RAMPUR, JHELUM VALLEY ROAD
Of all this wonderful past the mountains themselves bear irrefutable evidence. Near Rampur, on the road into Kashmir, are bold cliffs of limestone, a rock which is merely the accumulation of the relics of generations of minute marine shell-fishes. These cliffs, now upturned to almost the perpendicular, must once have lain flat beneath the surface of the ocean. High up in the Sind valley, embedded in the rocks, are fossil oysters, showing that they too must once have lain beneath the sea. More telling still at Zewan, a few miles east of Srinagar, are fossils of land plants immediately below strata of rocks containing fossils of marine animals and plants, from which may be concluded that the land subsided under the sea, and was afterwards thrust up again. Again, an examination of the rocks on the Takht-i-Suliman shows that they are merely dried lava, and must have had a volcanic origin—perhaps beneath the sea. And an investigation of the rocks on the flanks of Nanga Parbat has shown that they are of granite which must have been intruded from the interior of the earth.
Everywhere there is evidence that even K2 and Nanga Parbat lay beneath the sea, and that where now are mountains once rolled the ocean; that some once lay in soft, flat layers of mud or sand, or plant and shell deposit on the ocean bottom, while others, as the ocean bottom was upraised above the waters, were obtruded through them; and that everywhere there has been an immense pressing and crumpling of the earth's crust—a rising and subsiding, a throbbing and pulsation, which at one time has brought Kashmir in direct contact by land with Madagascar and South Africa, and at another has brought it into through communication by sea with both America and Europe; and which, finally, has projected it upward thousands of feet into the air. The evidence, moreover, shows that millions of years have passed while these titanic movements have been working out their marvellous results.

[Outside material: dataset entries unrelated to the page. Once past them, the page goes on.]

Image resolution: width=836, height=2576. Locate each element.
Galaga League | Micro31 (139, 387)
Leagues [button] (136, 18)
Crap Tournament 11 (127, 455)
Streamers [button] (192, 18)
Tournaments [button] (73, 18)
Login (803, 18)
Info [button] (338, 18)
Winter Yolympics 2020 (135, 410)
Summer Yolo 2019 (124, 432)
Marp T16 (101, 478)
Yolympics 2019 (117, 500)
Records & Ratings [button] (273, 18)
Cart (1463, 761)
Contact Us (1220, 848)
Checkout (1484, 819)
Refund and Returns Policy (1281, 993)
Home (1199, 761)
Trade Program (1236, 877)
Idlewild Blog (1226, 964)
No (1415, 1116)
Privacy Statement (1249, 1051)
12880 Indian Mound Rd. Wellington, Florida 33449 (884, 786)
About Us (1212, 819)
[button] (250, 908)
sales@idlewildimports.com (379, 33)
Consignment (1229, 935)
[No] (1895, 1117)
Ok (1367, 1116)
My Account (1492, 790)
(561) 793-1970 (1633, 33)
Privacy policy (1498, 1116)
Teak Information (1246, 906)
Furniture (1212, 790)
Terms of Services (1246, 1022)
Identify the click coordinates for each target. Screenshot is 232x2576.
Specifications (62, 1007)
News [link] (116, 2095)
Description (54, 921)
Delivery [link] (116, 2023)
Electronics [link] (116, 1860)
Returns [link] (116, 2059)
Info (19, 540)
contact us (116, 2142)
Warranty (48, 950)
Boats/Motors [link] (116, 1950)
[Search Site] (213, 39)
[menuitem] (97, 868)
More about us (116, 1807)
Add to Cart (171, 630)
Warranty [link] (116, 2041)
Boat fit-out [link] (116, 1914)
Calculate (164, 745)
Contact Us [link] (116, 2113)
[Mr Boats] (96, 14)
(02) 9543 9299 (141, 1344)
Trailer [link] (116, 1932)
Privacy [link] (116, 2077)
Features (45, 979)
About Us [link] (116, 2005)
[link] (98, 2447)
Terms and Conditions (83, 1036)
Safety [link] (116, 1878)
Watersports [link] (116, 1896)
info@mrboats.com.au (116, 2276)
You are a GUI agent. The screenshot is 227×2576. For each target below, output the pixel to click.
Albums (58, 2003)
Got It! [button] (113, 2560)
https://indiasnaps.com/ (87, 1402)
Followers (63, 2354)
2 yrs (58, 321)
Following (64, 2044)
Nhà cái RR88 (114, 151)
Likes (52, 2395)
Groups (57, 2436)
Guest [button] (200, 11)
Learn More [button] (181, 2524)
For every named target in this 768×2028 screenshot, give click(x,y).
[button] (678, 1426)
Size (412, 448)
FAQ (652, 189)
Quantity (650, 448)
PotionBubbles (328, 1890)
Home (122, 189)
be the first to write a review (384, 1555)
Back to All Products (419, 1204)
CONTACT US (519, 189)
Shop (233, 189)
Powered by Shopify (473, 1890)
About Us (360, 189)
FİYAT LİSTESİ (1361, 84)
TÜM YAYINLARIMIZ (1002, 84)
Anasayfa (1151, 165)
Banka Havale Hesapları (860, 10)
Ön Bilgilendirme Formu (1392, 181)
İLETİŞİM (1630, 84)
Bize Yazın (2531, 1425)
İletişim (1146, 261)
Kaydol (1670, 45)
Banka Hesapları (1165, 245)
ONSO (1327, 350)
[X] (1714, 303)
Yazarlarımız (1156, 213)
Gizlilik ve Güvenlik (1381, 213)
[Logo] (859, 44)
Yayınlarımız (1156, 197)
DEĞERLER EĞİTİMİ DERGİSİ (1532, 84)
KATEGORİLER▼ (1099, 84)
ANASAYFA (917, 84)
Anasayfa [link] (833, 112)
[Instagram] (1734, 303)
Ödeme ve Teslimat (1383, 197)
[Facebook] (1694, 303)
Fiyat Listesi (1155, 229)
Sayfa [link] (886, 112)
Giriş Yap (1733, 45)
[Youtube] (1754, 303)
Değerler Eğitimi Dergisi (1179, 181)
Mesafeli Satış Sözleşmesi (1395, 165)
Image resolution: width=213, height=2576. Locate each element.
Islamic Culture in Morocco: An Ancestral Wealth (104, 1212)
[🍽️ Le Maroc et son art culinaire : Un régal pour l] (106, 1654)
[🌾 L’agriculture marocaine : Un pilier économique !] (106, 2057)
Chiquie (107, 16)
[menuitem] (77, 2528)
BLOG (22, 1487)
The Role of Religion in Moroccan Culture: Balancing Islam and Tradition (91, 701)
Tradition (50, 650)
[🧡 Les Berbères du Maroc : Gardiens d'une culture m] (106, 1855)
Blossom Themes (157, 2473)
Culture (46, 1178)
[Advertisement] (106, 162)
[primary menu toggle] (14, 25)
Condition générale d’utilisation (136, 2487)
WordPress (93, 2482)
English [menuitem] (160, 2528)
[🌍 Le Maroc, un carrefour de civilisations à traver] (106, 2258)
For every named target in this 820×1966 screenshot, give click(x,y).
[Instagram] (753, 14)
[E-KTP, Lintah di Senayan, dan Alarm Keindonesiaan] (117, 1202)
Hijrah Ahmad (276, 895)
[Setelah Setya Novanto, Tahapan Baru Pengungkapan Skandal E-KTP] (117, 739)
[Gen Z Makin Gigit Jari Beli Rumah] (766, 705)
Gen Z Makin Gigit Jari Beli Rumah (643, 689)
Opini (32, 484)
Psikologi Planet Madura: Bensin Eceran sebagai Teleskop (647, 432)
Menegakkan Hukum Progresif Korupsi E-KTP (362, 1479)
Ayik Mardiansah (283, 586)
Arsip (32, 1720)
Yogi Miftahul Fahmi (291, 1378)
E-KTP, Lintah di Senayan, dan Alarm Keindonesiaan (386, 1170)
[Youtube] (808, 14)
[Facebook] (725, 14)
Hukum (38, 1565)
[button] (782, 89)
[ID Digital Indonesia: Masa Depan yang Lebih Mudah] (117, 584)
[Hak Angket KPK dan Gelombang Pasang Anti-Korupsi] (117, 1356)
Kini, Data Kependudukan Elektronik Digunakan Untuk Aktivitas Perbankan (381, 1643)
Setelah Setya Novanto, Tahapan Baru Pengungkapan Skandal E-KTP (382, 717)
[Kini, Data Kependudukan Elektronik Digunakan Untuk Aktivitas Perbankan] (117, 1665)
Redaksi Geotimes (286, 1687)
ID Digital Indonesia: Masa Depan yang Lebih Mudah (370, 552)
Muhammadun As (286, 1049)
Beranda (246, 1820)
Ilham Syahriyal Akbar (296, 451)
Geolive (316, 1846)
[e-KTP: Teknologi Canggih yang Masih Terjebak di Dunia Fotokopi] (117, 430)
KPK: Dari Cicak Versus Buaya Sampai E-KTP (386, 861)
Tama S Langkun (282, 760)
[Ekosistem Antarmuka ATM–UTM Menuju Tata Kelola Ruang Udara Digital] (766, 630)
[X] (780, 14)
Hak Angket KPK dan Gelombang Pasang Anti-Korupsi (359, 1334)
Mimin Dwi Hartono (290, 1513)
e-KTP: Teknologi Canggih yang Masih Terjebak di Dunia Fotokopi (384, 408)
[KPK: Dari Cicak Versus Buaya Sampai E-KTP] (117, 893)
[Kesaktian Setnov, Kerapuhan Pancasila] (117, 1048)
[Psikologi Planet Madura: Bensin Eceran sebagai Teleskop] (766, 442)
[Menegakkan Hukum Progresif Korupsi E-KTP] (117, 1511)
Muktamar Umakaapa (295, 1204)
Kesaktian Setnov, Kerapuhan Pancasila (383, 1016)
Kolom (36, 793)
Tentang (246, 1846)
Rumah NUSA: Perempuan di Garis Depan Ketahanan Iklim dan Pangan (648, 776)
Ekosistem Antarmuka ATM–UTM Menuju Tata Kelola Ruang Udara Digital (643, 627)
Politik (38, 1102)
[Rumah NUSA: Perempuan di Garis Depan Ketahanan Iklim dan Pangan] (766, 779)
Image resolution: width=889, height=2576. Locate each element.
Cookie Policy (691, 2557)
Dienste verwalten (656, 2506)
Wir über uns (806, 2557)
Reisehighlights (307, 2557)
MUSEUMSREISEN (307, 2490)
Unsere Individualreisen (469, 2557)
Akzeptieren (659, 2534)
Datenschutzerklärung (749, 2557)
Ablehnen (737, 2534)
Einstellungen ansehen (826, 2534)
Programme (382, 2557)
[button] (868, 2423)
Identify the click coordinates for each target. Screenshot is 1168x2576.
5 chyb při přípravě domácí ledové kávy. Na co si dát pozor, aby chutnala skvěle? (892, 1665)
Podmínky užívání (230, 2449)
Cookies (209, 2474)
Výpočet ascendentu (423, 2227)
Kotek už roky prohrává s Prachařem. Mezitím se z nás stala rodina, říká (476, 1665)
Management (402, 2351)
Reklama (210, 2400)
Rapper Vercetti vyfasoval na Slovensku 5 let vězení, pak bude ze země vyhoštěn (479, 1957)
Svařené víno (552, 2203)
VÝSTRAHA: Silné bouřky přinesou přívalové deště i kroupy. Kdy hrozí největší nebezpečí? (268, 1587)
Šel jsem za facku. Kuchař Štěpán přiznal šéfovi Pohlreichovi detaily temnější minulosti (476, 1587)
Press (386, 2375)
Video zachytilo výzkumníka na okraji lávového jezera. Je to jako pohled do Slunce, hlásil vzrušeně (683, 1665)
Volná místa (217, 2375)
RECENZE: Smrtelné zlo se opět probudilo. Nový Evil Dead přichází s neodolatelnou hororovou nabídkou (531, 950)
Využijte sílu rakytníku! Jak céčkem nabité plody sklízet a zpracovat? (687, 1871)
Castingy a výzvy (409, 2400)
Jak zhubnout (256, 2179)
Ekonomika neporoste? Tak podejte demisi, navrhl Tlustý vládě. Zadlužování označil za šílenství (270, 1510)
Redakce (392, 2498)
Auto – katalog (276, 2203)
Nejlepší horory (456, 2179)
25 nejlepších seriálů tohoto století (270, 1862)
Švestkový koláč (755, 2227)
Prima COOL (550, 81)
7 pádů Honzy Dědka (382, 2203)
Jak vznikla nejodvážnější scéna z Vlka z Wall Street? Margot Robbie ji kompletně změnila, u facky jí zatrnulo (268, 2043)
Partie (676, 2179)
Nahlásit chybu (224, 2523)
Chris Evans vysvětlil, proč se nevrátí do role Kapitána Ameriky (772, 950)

Who can but be impressed by such ages and such forces? Who that looks on those lovely Kashmir mountains, and on the mighty peaks which rise behind, and has learnt their long eventful history, can help being impressed by the immensity of time their structure betokens, by the magnitude of the movements unceasingly at work within, and by the dignity with which they yet present a front so impassive and so sublime?